§ **Exercise objective**: What you return should be the lines from the one with "This screenshot has height=584, width=517." through the one with "Open the query" in the data below, reproduced exactly with both ends, and no pictures at all.

※

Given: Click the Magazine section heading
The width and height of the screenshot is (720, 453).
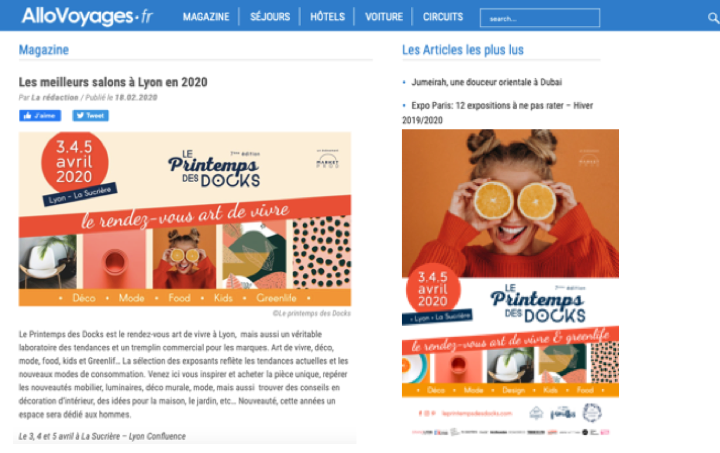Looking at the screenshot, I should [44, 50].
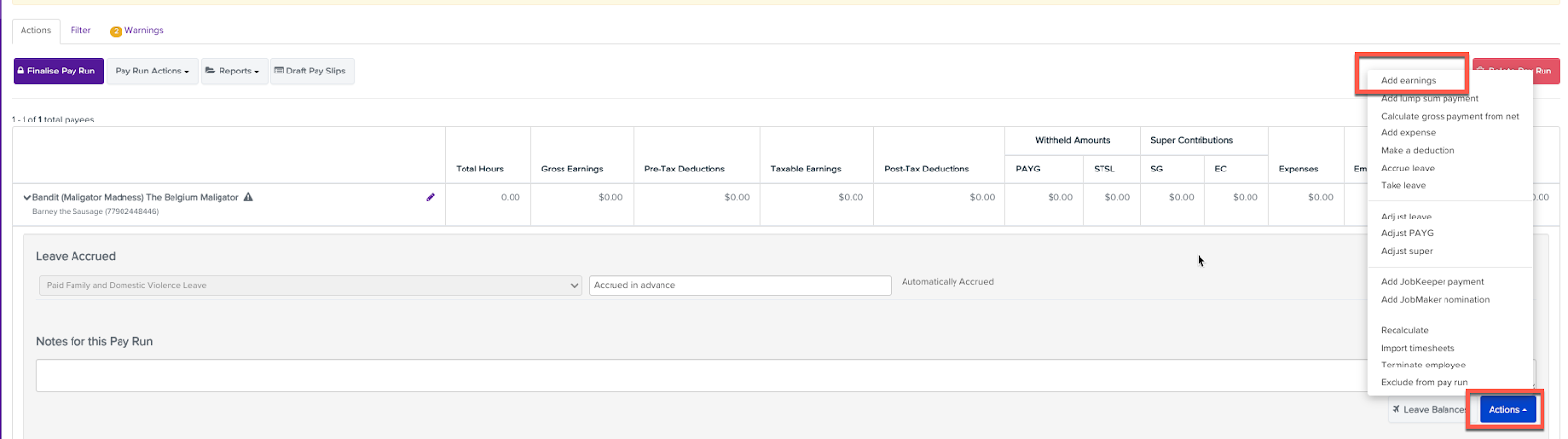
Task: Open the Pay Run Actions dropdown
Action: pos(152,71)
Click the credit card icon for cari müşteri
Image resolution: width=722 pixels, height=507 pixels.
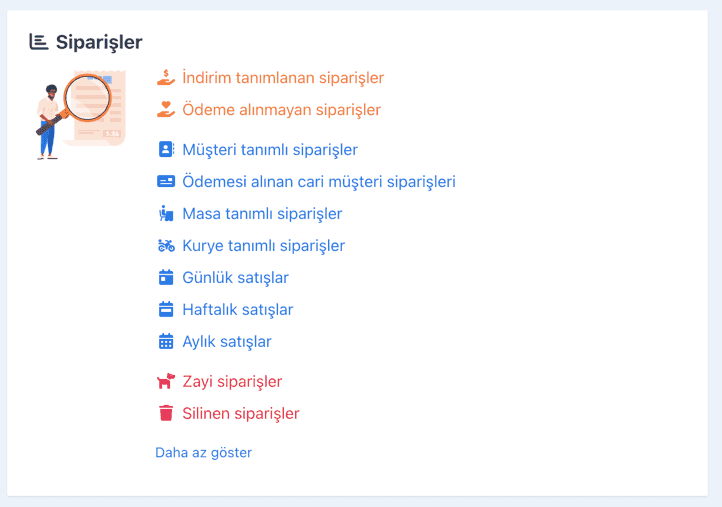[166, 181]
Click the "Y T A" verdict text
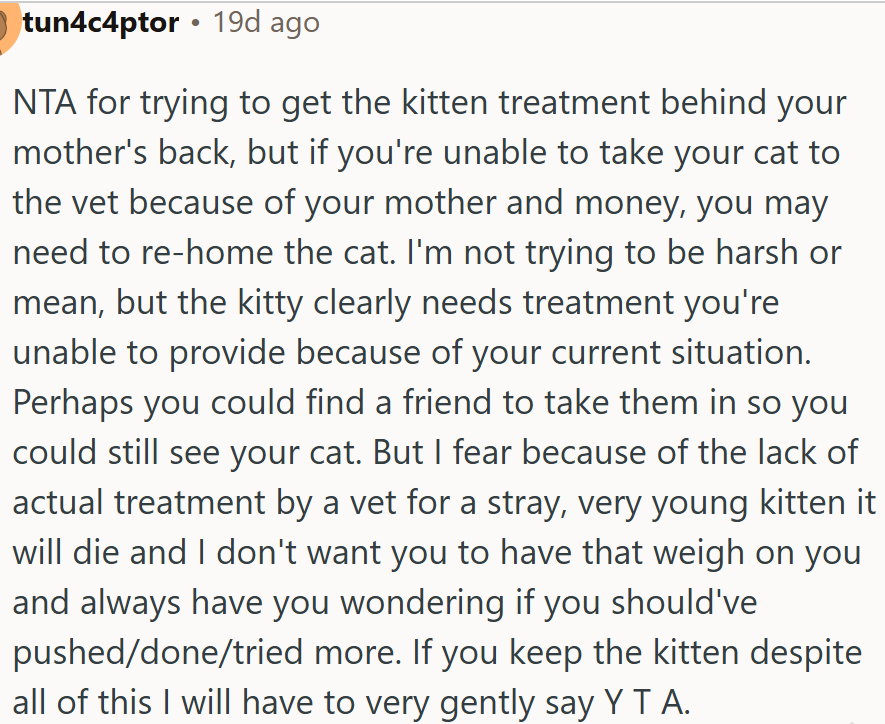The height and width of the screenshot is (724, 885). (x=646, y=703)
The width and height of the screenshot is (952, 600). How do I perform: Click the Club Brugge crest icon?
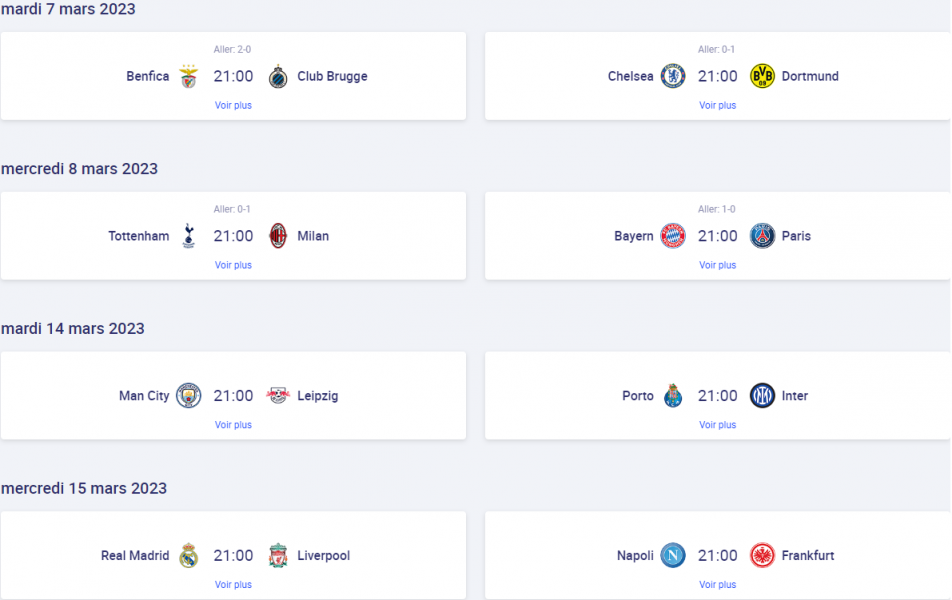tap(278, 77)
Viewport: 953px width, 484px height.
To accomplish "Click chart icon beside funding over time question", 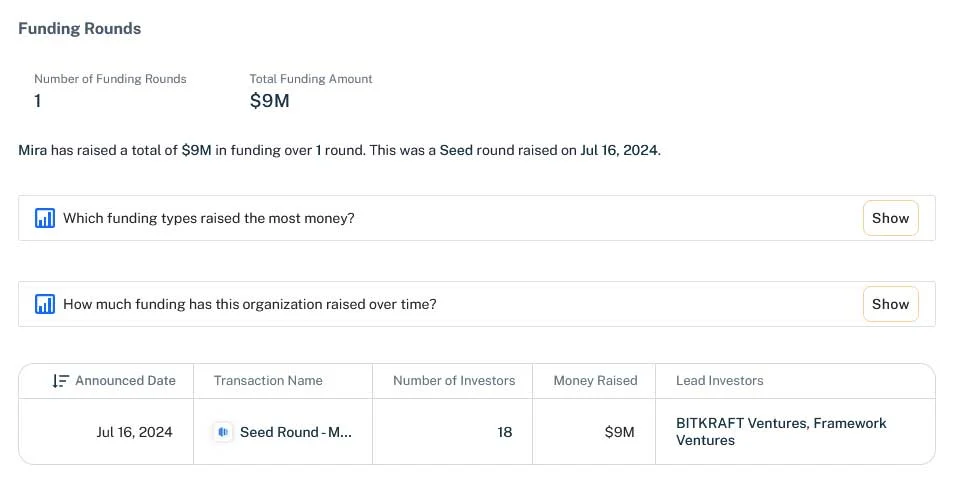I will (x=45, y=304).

※

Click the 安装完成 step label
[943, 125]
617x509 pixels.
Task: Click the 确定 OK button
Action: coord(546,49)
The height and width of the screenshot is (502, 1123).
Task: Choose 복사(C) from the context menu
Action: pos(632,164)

※

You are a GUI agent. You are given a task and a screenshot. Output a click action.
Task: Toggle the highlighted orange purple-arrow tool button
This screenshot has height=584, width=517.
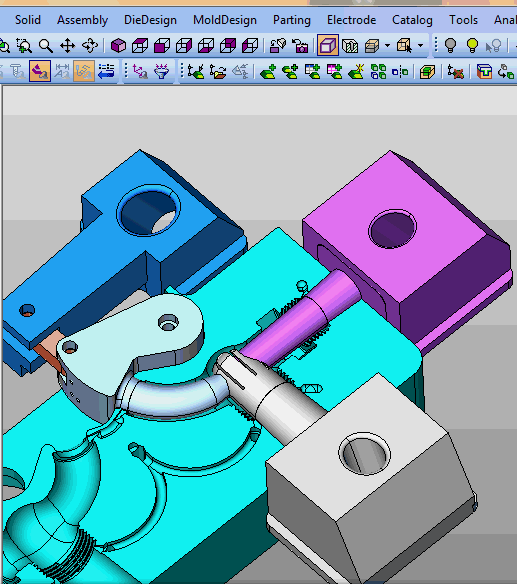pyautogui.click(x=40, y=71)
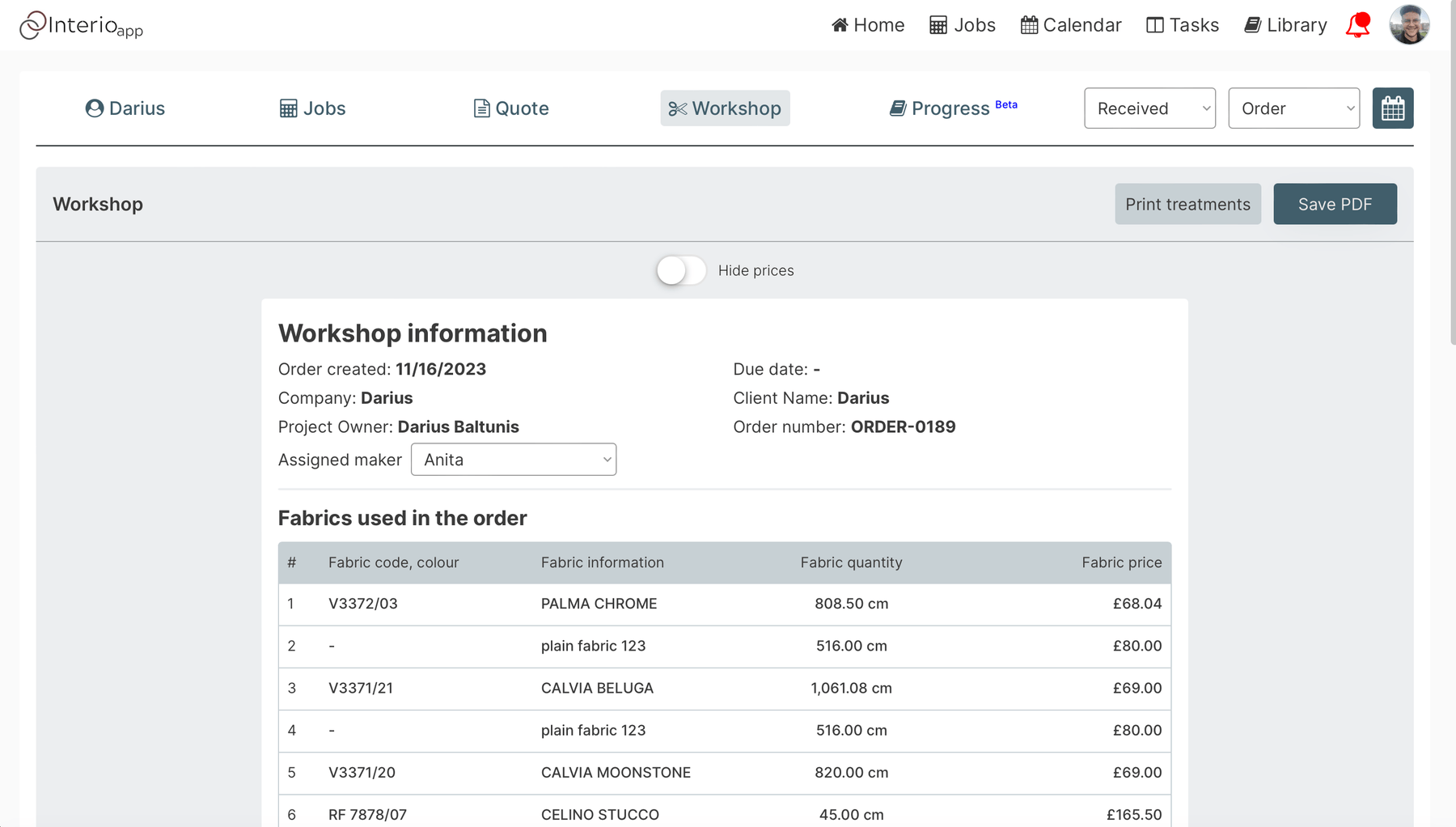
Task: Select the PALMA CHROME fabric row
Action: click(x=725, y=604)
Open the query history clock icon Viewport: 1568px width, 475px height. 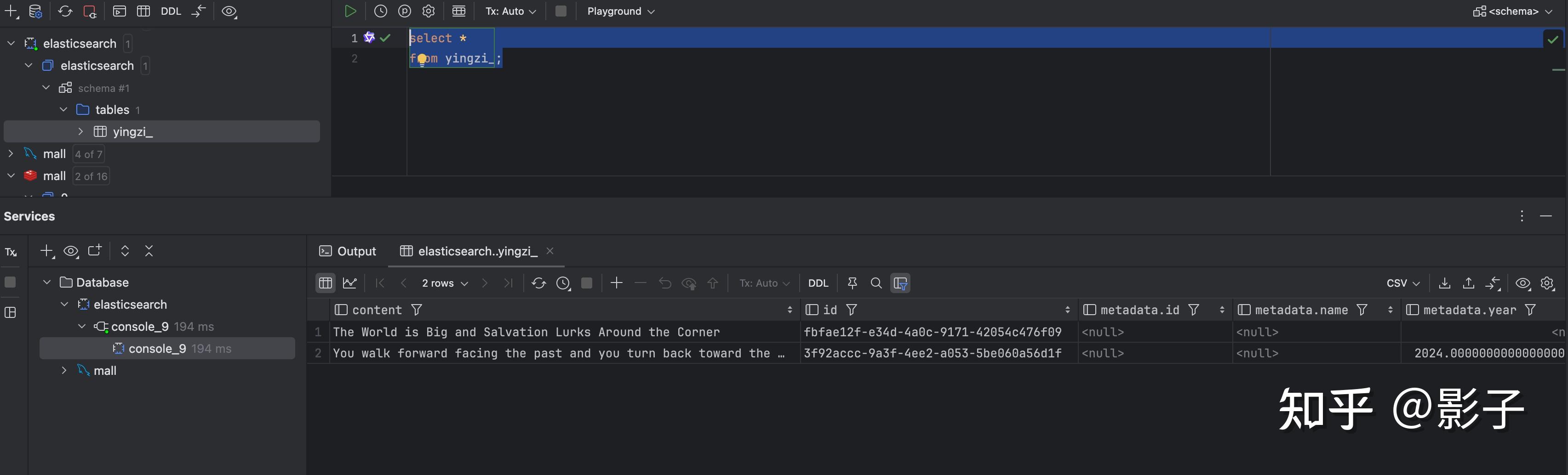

※

§ **Answer section**:
This screenshot has height=584, width=517.
pyautogui.click(x=40, y=71)
Task: Select the PALMA CHROME fabric row
Action: click(x=725, y=604)
Open the query history clock icon Viewport: 1568px width, 475px height. 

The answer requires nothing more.